2. Where are your respondents?

  • Anywhere in the 50 United States?
  • Only in the state of Idaho?
  • Only in the greater Cincinnati TV-viewing area?
  • Only in Texas’ 24thS. Congressional District?
  • Only in Caddo Parish Louisiana?
  • Only in the Kirkwood School District?
  • Only in Zip Code 10022?

 

How you answer Question 2 will narrow us down to a range.

3. When do you need research results back in your hands?

  • A month from now?
  • In a couple of weeks?
  • Next Monday?
  • Before the sun goes down tonight?

How you answer question 3 will tell us whether your project is feasible. In general, the more time you give us, the lower the cost. And in general, the 4 weeks leading up to a Presidential election, when SurveyUSA resources are fully engaged on state and local election polling, are more expensive than other times. The more demanding your time requirements, the more likely it is we may need to charge a premium, which allows you to jump to the head of the queue.

4. What is the smallest sub-population that needs to be extrapolatable?

Here is why we ask.
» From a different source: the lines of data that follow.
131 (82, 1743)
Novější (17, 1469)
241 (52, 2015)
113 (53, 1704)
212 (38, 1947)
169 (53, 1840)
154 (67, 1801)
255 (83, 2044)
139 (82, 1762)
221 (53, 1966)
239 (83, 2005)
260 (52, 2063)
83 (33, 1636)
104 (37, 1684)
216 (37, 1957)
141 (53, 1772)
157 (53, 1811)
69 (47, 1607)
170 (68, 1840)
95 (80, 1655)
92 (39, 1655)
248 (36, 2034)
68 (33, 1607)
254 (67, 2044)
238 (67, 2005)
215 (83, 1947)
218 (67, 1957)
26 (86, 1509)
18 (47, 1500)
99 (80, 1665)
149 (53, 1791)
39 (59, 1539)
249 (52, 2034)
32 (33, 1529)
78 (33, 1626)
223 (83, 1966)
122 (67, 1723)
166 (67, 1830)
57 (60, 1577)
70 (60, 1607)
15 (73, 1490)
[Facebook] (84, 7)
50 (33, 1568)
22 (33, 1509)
Let’s say you tell us that you want to interview any adult in the state of Ohio, and the smallest sub-population you plan to examine is the difference between Ohio men and Ohio women. Great. That gives us a place to start: in a survey of (say) 600 adults, there will be approximately 300 men and 300 women, enough men for you to extrapolate men and enough women for you to extrapolate women.

But, by contrast, if you say to us, instead, that it’s important to you to examine the difference between Ohio Republicans, Ohio Democrats and Ohio Independents, where, for argument’s sake, each represents 33% of the Ohio population, then we may recommend increasing your overall sample size to 1,000 respondents, so that you have approximately 333 Republicans, 333 Democrats and 333 Independents to analyze instead of just 200.

Further, if you say to us that it’s important to you to examine the differences between white Ohio residents and African American Ohio residents, we may recommend increasing your sample size to 1,500 adults, which would give you approximately 180 African American respondents. Or, if appropriate, we may recommend to you a smaller total number of interviews with a unique oversample of African Americans.

To extend this example to its logical endpoint:  if you say to us that it’s important for you to interview Ohio’s few Latinos — in Spanish — then the cost of your project may increase exponentially.

This brings us to the last question:

5. How many separate pieces of learning do you hope will come out of your survey?

This is an important question, but it is different than asking you how many questions the respondent will answer. Sometimes, you can learn something with one question, but more often, it takes a series of questions to produce a single piece of learning.

SurveyUSA recommends that you inventory every separate piece of learning you want to come out of your survey by imagining how upset you will be if you conduct the survey, pay for it, but only then realize you didn’t learn all that you had hoped. We encourage clients to complete the following sentence and email it to us.

“This research will have been a waste of time and I will have thrown away all of my money if we fail to learn ___________________ .”

Some learning can be achieved in 2 questions. Some learning can only be achieved by asking 20 questions. Sometimes a single, critical insight can be learned in 3 minutes of a respondent’s time. Sometimes, key learning takes 9 minutes of a respondent’s time. But most of the research that SurveyUSA fields is typically 15 to 45 data points, which carve typically 3 to 5 minutes out of a respondent’s already busy day.

* * *

Once you have worked through these 5 questions, and once we have talked you your project, surveyusa can typically give you a price within the hour.